Subgroup meta-analyses were performed based on the types of thiazides, duration of thiazide use (long-term use), and study design (case-control or cohort study), because those factors might affect the risk of skin cancers. Use of thiazides more than 4.5 years was defined as a long-term use because included studies had used either 4.5 years or 5 years as a cut-off for long-term use. Among the various types of thiazides, we could only perform the subgroup meta-analysis on HCTZ or HCTZ combination medications due to lack of data for other types of thiazides. Similarly, the subgroup meta-analysis based on the duration of thiazide use was limited to the long-term use due to a lack of data for the short-term use. Furthermore, we could not perform subgroup analyses based on gender and individual risk factors on skin cancers, such as skin color, amount of sun exposure, or family history, due to a lack of data from the individual studies.

Statistical analyses

A pooled aOR with the 95% CIs was estimated from the aORs or aRRs and their 95% CIs reported in the included studies. Since included studies were unlikely to be functionally equal and true effect size might differ between studies, we used random-effects model based on the DerSimonian-Laird method [31]. We assumed that the differences between the various measures of risk were not significant because the outcome of interest was sufficiently rare. Heterogeneity among the studies was evaluated using the Q-statistics (Q) with P value and Higgins I2 value [32]. Publication bias among the included studies was evaluated using the Begg’s funnel plot and the Egger’s test. Stata version 12.1 (StataCorp, College Station, TX, USA) was used for the statistical analysis.

Results▴Top 

Identification of relevant studies

A flow diagram of study selection is demonstrated in Figure 1. A total of 4,341 articles were identified by searching three databases and manually searching relevant bibliographies. After excluding duplicate studies, we reviewed and excluded irrelevant studies based on their titles, abstracts, and full texts. In total, nine studies were included in the final analysis [17, 18, 21-27]. Among the studies based on the Danish Cancer Registry and Civil Registration System [18, 20, 25], we included a study by Schmidt et al [25] in the main analysis, because it was the largest study with a longer period of follow-up. In the subgroup meta-analyses, however, we used results from a study by Jensen et al [18], because only their study provided the required data for the subgroup analyses. Recently, Pottegard et al [27] published another study based on the Danish Cancer Registry. Since its study population and study period did not overlap with those of the previous Danish studies, it was independently included in our meta-analysis. Friedman et al published two studies [19, 22] using the Kaiser Permanente Medical Care Program database and a more recent study with a longer follow-up [22] was included in our analysis.

Figure 1.
Click for large image
Figure 1. Flow diagram of studies identified and selected.
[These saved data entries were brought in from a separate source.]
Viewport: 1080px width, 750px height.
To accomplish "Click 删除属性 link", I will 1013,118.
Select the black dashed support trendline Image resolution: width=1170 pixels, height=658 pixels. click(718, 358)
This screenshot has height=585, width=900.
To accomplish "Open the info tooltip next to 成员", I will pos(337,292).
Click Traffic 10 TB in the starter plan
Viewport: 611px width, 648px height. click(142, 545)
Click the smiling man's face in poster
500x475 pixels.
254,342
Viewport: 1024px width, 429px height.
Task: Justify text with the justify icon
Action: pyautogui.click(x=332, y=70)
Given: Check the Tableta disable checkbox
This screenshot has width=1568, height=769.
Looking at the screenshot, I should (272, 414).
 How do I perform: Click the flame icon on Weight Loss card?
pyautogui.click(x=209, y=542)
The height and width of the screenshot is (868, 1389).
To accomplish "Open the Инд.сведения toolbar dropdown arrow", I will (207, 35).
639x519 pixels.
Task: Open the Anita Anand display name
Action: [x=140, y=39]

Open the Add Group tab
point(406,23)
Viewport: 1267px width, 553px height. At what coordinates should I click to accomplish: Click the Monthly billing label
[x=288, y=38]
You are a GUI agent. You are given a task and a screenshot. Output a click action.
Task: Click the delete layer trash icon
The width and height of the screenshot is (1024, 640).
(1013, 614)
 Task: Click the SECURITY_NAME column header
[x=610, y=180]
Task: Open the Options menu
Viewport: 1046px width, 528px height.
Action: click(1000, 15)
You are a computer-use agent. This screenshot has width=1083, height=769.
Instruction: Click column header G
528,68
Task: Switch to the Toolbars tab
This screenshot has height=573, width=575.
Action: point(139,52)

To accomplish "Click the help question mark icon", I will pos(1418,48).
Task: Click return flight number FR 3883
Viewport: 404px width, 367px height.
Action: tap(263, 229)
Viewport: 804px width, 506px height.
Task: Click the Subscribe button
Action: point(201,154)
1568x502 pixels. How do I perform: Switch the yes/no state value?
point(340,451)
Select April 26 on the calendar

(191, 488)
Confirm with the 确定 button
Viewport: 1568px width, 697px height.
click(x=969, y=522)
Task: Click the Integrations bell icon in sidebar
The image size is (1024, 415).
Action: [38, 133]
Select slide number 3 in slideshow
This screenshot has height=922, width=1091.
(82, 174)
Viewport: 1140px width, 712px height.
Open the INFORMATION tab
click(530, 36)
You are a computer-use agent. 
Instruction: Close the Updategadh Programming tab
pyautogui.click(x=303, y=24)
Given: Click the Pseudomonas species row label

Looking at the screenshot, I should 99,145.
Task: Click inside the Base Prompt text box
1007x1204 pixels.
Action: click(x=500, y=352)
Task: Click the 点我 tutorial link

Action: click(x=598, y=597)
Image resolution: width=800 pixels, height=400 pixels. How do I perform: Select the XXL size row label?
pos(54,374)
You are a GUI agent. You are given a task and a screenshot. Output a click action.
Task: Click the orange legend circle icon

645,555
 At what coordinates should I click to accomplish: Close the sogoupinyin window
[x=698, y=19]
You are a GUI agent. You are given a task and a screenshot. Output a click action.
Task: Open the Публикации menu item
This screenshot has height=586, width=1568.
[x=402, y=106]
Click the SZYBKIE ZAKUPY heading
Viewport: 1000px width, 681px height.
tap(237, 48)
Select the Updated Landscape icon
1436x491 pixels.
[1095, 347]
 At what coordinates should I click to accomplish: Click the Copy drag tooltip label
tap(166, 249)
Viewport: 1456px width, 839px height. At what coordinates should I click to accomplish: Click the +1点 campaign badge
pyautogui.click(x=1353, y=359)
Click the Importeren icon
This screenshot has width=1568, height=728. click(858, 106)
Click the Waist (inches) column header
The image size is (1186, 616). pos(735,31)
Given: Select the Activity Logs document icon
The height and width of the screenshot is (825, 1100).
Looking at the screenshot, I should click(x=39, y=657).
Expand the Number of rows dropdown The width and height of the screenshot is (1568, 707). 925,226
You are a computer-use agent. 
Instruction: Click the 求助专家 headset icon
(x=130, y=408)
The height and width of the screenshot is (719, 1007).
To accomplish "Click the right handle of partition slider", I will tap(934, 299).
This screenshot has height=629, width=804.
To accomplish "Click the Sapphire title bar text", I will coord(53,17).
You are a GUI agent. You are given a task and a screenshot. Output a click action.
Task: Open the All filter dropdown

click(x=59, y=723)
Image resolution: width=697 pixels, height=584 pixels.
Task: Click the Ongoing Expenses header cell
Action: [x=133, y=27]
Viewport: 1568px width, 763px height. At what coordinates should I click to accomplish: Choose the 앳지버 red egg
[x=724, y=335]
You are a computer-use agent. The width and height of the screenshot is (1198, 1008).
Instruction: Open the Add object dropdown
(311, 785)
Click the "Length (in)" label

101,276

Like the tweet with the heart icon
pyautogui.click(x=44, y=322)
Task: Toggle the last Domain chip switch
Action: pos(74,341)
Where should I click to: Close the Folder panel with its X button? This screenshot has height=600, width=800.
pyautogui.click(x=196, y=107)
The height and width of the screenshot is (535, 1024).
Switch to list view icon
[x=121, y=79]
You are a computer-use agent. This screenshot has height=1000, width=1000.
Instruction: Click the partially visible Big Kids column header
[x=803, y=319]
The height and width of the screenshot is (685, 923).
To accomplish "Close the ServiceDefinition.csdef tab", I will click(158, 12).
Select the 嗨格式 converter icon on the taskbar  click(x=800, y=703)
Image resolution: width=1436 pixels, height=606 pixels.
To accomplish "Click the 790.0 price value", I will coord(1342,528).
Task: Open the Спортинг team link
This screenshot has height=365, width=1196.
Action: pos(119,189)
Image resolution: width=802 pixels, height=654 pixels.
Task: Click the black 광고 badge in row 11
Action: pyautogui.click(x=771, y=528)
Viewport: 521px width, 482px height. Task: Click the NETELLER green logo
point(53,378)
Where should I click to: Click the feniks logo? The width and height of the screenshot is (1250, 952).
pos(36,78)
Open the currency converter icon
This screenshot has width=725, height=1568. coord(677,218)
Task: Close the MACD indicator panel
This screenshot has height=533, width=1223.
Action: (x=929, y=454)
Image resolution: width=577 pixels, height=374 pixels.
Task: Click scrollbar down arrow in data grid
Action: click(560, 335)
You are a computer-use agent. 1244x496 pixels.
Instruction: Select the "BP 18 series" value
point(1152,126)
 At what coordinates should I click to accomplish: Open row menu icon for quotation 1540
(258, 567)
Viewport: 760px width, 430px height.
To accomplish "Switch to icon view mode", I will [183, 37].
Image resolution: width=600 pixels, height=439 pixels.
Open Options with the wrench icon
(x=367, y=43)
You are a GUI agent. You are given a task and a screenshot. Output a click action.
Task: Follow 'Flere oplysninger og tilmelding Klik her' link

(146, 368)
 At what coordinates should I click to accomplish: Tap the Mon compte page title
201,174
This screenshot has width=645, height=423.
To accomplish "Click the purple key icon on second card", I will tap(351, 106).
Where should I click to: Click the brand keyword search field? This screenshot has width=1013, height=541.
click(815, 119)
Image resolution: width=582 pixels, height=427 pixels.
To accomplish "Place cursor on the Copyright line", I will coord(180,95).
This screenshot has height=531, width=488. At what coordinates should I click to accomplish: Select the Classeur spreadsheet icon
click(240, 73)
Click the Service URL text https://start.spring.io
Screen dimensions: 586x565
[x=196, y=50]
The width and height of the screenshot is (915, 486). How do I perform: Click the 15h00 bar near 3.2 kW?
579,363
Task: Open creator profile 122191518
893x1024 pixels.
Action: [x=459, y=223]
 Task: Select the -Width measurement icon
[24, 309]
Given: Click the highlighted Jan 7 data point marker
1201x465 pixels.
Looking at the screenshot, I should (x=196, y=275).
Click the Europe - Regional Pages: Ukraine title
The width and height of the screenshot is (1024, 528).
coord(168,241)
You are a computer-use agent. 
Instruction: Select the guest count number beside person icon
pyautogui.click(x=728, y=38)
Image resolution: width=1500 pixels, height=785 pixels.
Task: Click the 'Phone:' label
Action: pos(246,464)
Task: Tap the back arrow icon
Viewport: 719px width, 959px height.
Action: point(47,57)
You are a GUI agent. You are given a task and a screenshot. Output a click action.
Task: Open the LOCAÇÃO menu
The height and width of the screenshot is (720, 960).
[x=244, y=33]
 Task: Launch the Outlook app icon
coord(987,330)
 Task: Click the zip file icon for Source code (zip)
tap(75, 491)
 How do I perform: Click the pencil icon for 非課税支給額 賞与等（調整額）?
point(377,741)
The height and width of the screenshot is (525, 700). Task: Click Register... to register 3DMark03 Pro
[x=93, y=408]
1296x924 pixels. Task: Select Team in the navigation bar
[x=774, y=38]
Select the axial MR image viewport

Characteristics of studies included in the analyses

The descriptive data for the studies included in the meta-analysis are summarized in Table 1 [17, 18, 21-27]. We identified seven case-control studies [17, 18, 22-25, 27] and two cohort studies [21, 26]. Five studies reported data for BCC [18, 21, 23, 25, 26], seven studies for SCC [18, 22-27], and four studies for MM [17, 23, 25, 26]. Since SCC was a predominant type of skin cancer (97.2% of all cases) in a study by Friedman et al [22], their result was regarded as SCC’s in this meta-analysis. Supplementary Table 2 demonstrated the methodological quality of the studies. The NOS was seven for all studies except one [27] whose score was 8. The mean NOS was 7.1. Therefore, no study was excluded based on its quality.

Table 2.
Click to view
Table 2. Subgroup Analyses for Use of Thiazides and Risk of Skin Cancers Using Random-Effects Model
 

Main analysis

In a random-effects meta-analysis of eight observational studies comprising 395,789 participants (Fig.2), we found a significant association between the use of thiazide diuretics and the risk of SCC (aOR, 1.86; 95% CI, 1.23 - 2.80; I2 = 93.3%; Q = 75.1, P < 0.001). Also, there were marginally significant associations between the use of thiazides and the risk of BCC (aOR, 1.19; 95% CI, 1.02 - 1.38; I2 = 89.6%; Q = 28.8, P < 0.001) and MM (aOR, 1.14; 95% CI, 1.01 - 1.29; I2 = 0.0%; Q = 2.5, P = 0.447).

Figure 2.
Click for large image
Figure 2. The risk of skin cancers among those who used thiazide diuretics. OR: odds ratio; RR: relative risk. *Weights are from random-effects analysis.

Subgroup meta-analysis

Types of thiazides

In subgroup meta-analysis based on the types of thiazides, the use of HCTZ or HCTZ combination medications was associated with an increased risk of SCC without significant heterogeneity among studies (Fig. 3; aOR, 2.04; 95% CI, 1.79 - 2.33; I2 = 0.0%; Q = 2.7, P = 0.445). Pooled risk of BCC or MM in HCTZ or HCTZ combination medications users was not estimated, as only one study provided such data. In addition, this subgroup meta-analysis could not be done for other types of thiazides due to a lack of data.

Figure 3.
Click for large image
Figure 3. Subgroup meta-analysis on the use of HCTZ or HCTZ combination medications and the risk of skin cancers. HCTZ: hydrochlorothiazide; OR: odds ratio; RR: relative risk. *Weights are from random-effects analysis.

Other variables

The rest of the results of subgroup meta-analyses according to the duration of use and study design are shown in Table 2. The long-term use of thiazides (> 4.5 years) was significantly associated with an increased risk of SCC, but high heterogeneity was observed (aOR, 3.30; 95% CI, 1.85 - 5.89.; I2 = 90.7%; Q = 21.4, P < 0.001). For BCC, there was no significant association between the long-term use of thiazides and the risk of BCC (aOR, 1.10; 95% CI, 0.96 - 1.25; I2 = 0.0%; Q = 0.0, P = 1.000). Not enough data for short-term thiazide users was available in the individual studies.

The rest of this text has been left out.